Más aún cuando en el recuento de daños aparezca la diferencia abismal entre lo que se le otorgó, no sólo en recursos, sino en tiempo e interés del jefe del Ejecutivo al rubro bélico armado, dejando de lado asuntos tan relevantes como el deterioro económico del país, la falta de empleos, la carestía de la vida, los efectos de los gasolinazos, la falta de incentivos para las pequeñas y medianas empresas, y el problema de la pobreza extrema que en muchas entidades de la República Mexicana ha llegado a alarmantes cifras de desesperación y que para cuando termine el sexenio estarán mucho peor.

Por lo pronto, seguirá la misma estrategia contra los narcos y el crimen organizado, si no hay una mejor, según lo dijo el presidente Felipe Calderón al clausurar la Conferencia Internacional para el Control de Drogas el pasado jueves en Cancún. Es decir, para él la estrategia implantada es la mejor, pese a los casi 40 mil muertos. ¿Cuántas pérdidas de vidas más faltan bajo ese método? ¿De veras Calderón esperará salir incólume de esa aventura bélica?

La expectativa de los mexicanos está cifrada en ver qué hace el próximo huésped de Los Pinos, porque esta administración de plano ya dijo “me doy”. Se le acabó la poca imaginación que tenía para enfrentar la prioridad primera y última del sexenio que ha sido la naorcoguerra. Por lo pronto los mexicanos tendrán que aguantarse porque el decir presidencial es claro: ‘Tejones porque no hay liebres’. Aunque el número de muertos se multiplique.

Mientras que de este lado las autoridades ven impasibles el aumento del número de víctimas mortales que cada día aumenta más a causa del combate armado contra los sicarios de la droga y del crimen organizado, para las autoridades estadounidenses de  Seguridad Interna y para el Departamento de Estado norteamericano esa es una postura difícil de sostener y por ello han advertido al gobierno mexicano que no estarán en la contemplativa.

Para el gobierno norteamericano no resulta opción seguir viendo cómo se acumulan más muertos en el vecino país del sur de aquí a que acabe la administración calderonista en lugar de buscar otros caminos alternos para enfrentar al crimen organizado. Y quienes deben proponer otras alternativas son los propios ‘asesores’ de guerra que tiene a su lado el Comandante Supremo de la Fuerzas Armadas, quien hasta ahora ha preferido seguir con la misma estrategia que evidentemente ha sido un fracaso.

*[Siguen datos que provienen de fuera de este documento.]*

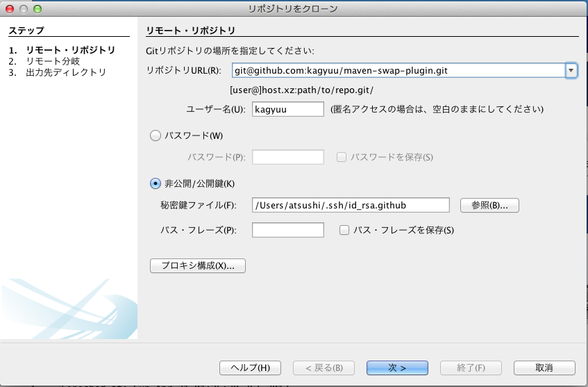The image size is (588, 387).
Task: Enable the パス・フレーズを保存(S) checkbox
Action: tap(344, 230)
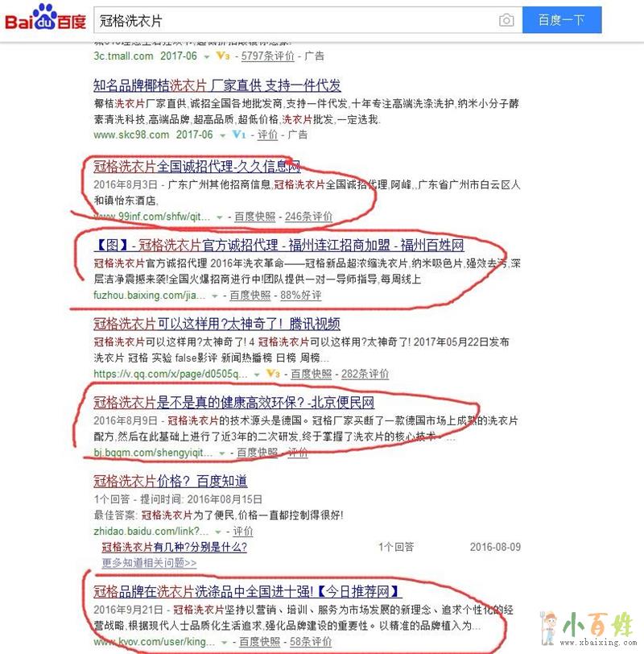Open 百度快照 for the 99inf.com result
Image resolution: width=644 pixels, height=654 pixels.
254,217
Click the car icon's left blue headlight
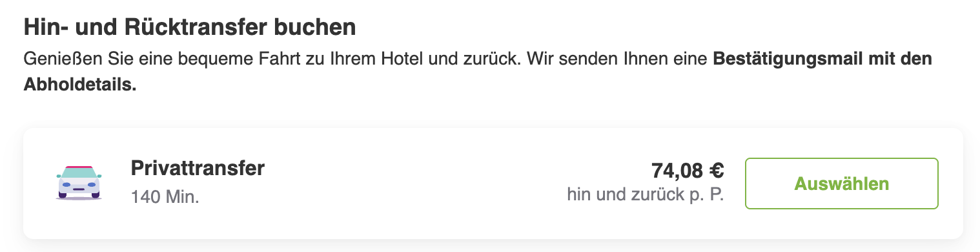 (x=66, y=185)
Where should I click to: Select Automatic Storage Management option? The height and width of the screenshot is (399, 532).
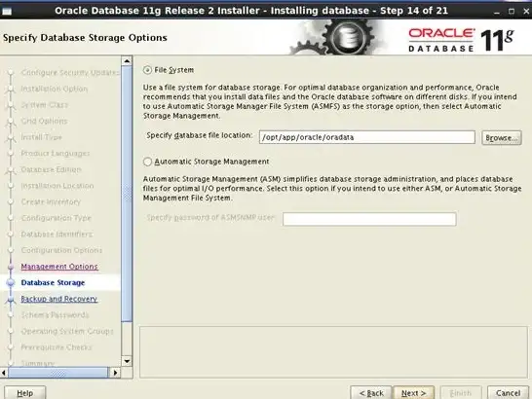point(147,162)
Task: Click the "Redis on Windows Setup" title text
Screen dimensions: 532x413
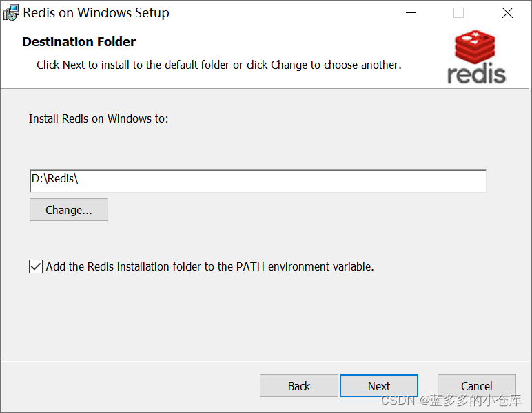Action: click(x=96, y=13)
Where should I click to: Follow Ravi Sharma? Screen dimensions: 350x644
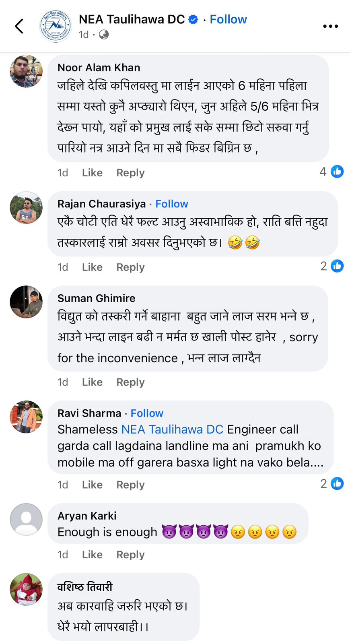tap(147, 413)
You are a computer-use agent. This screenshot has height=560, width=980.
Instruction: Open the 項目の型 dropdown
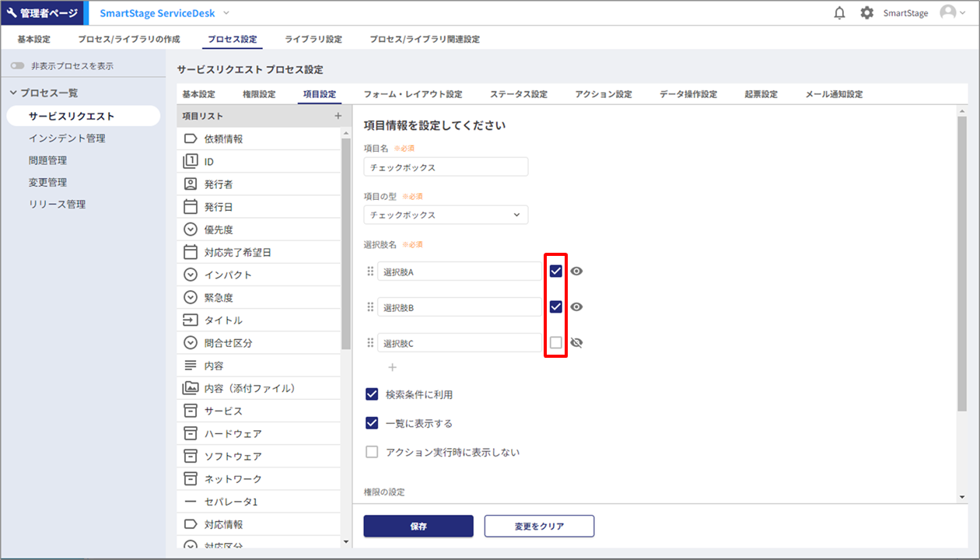(446, 215)
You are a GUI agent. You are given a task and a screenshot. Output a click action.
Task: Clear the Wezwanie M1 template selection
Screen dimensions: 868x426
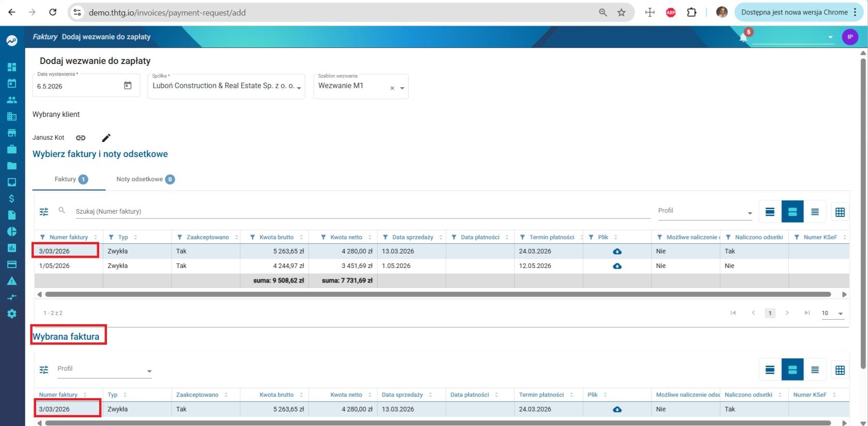click(x=392, y=88)
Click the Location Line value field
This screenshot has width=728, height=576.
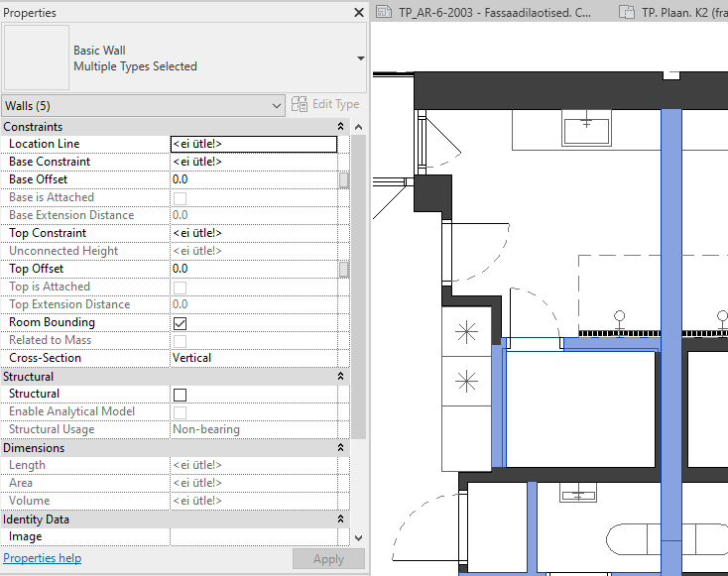click(x=253, y=144)
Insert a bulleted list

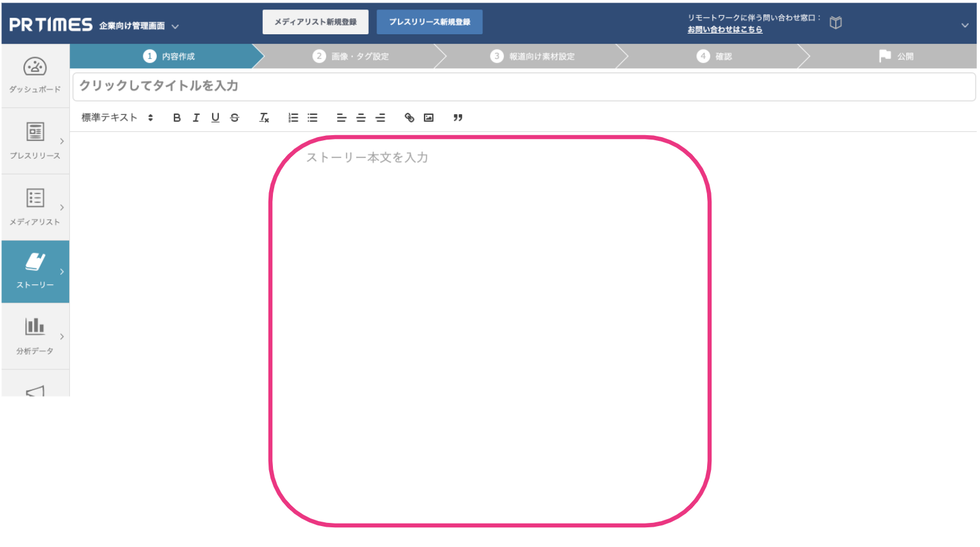pos(312,117)
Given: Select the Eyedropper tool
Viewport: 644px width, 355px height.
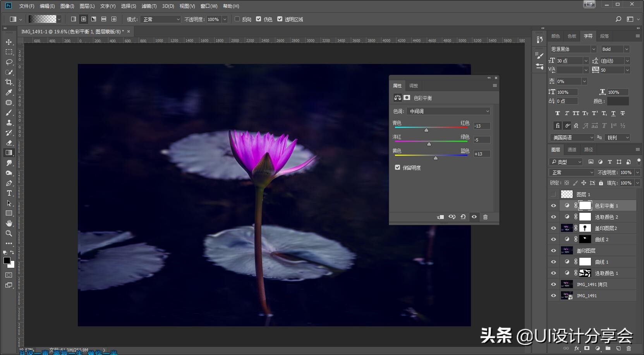Looking at the screenshot, I should [9, 92].
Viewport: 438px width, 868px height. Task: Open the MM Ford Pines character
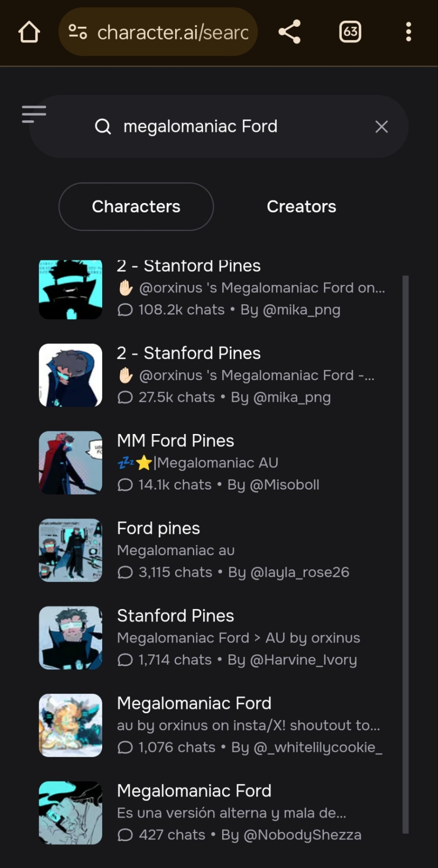176,441
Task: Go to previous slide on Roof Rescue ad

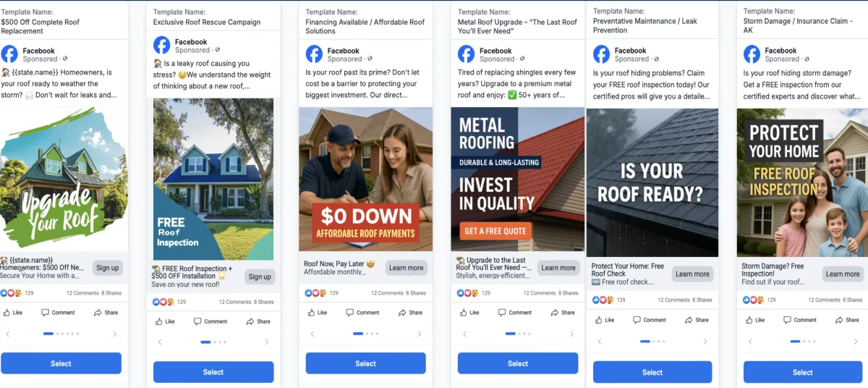Action: tap(160, 342)
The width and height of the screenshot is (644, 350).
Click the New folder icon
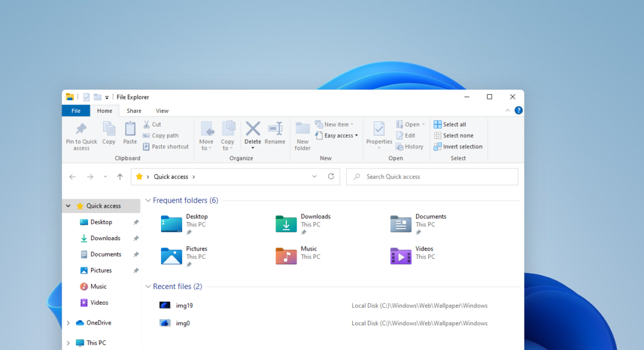point(303,130)

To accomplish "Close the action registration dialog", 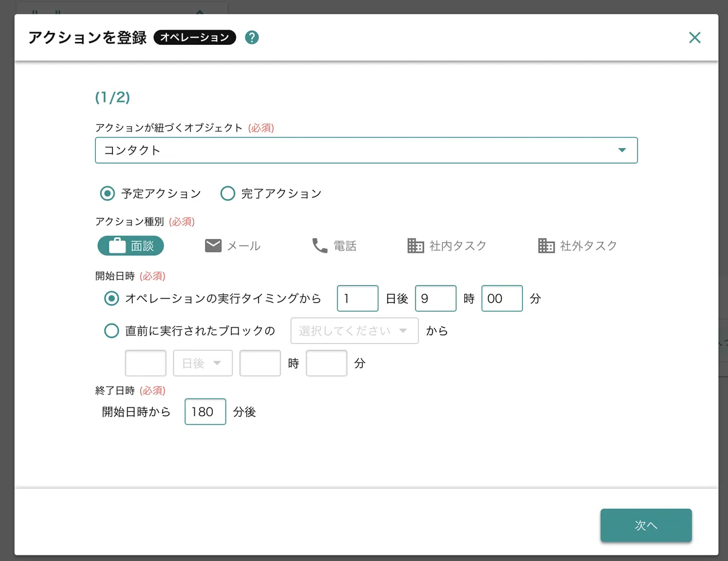I will [x=695, y=38].
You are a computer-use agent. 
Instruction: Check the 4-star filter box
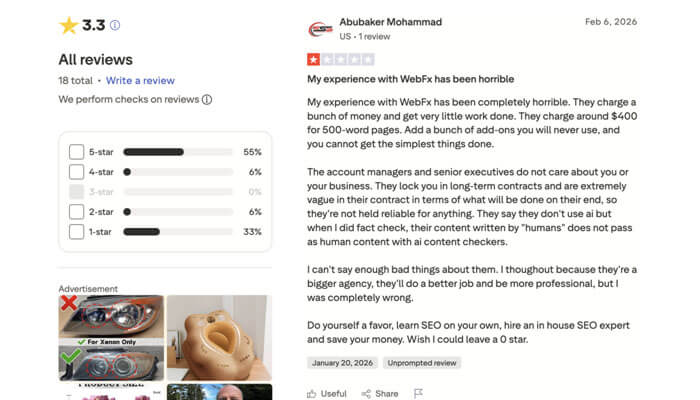76,172
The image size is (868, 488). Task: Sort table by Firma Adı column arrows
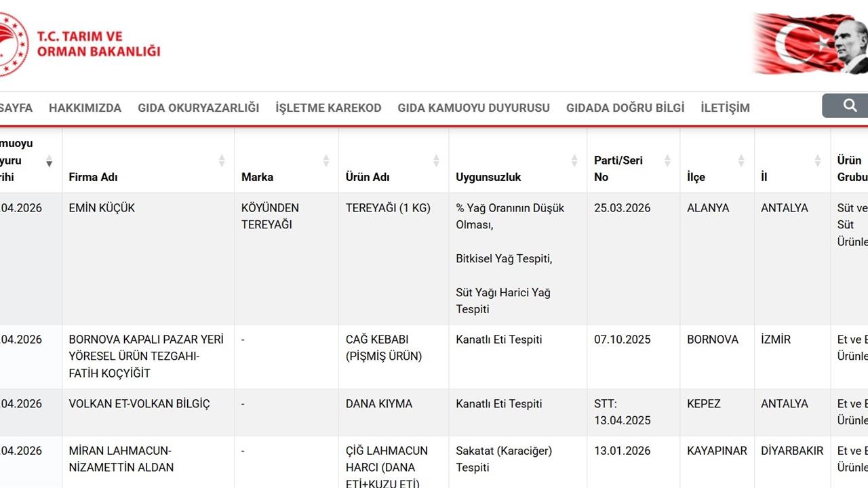click(221, 161)
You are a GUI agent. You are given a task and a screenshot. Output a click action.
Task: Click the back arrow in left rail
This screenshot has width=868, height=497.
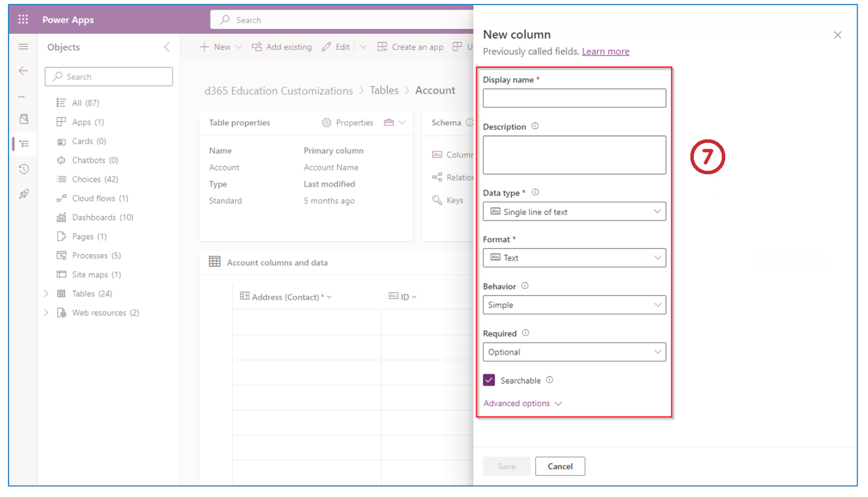23,71
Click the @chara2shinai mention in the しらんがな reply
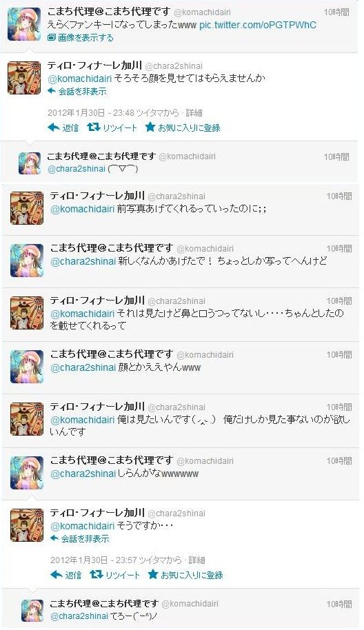The image size is (364, 630). (x=83, y=474)
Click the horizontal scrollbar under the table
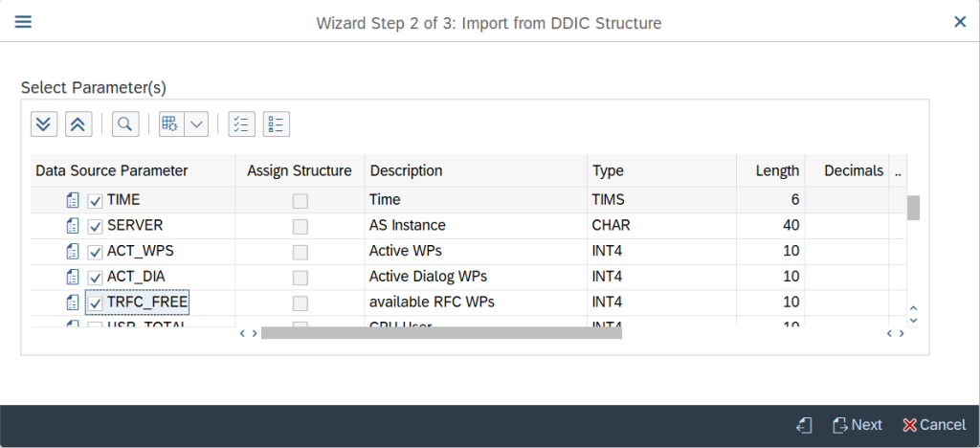 [x=440, y=333]
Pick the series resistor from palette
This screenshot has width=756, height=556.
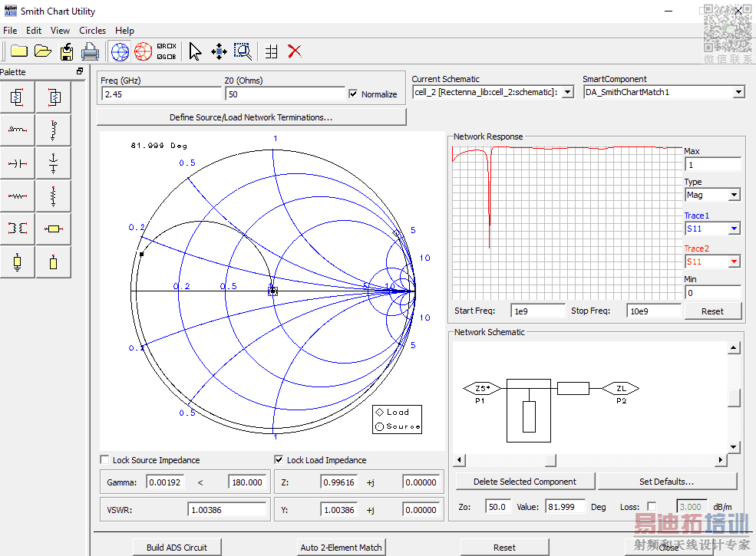pyautogui.click(x=17, y=196)
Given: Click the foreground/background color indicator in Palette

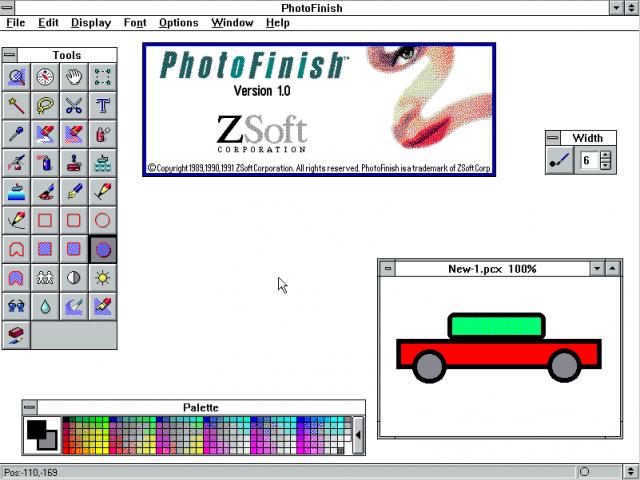Looking at the screenshot, I should [42, 435].
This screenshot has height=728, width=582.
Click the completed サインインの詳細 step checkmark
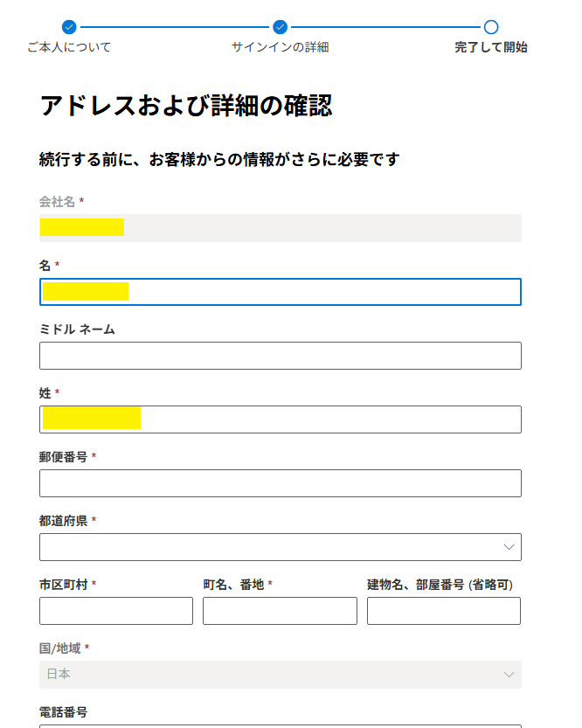pyautogui.click(x=281, y=27)
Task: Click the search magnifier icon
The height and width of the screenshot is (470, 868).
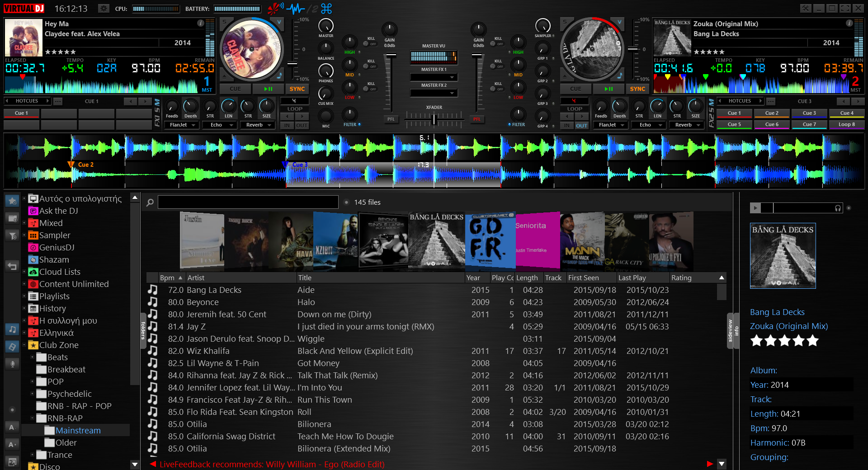Action: (150, 202)
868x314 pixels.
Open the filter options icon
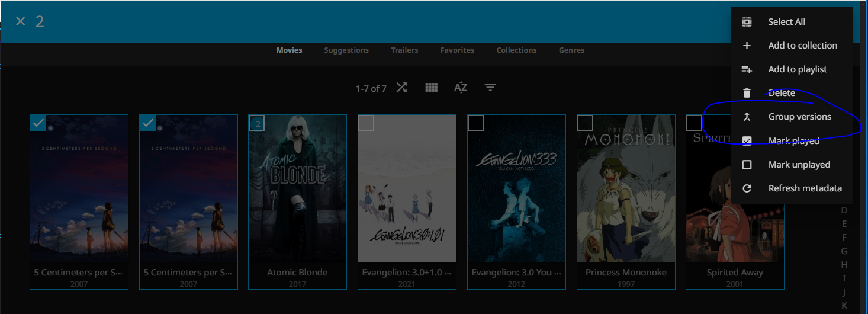pyautogui.click(x=490, y=88)
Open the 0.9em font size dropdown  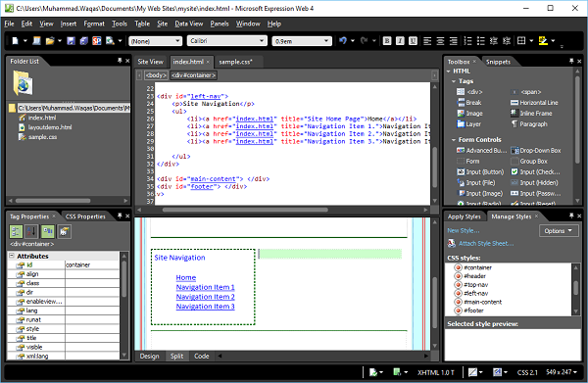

Ya lo dijo en Cancún la semana pasada el propio subsecretario de Estado adjunto de la Oficina de Asuntos Internacionales de Procuración de Justicia y Narcotráfico del vecino país del norte, William R. Brownfield: que la estrategia norteamericana para el combate a las mafias fraguada desde hace más de tres décadas en Washington, había sido un fracaso.

Señaló que su gobierno había considerado que la guerra contra las mafias “podría ser resuelto rápidamente con una campaña agresiva” y se pensó erróneamente –asumió– “que el asunto se podría combatir país por país” (México incluído por supuesto), pero no fue así. “Nos equivocamos”, aceptó.

Todos saben que la declaración de guerra al narcotráfico en México tuvo la intención de Calderón de legitimar su administración. ¿Algún día los mexicanos escucharán la expresión de ‘nos equivocamos’ de boca del mandatario panista? El país lo que quiere es vivir en paz, pero nada se hace para retomar ese camino. ¿Qué país le heredará Calderón al sucesor en el 2012? Lo que sí es que será una herencia macabra.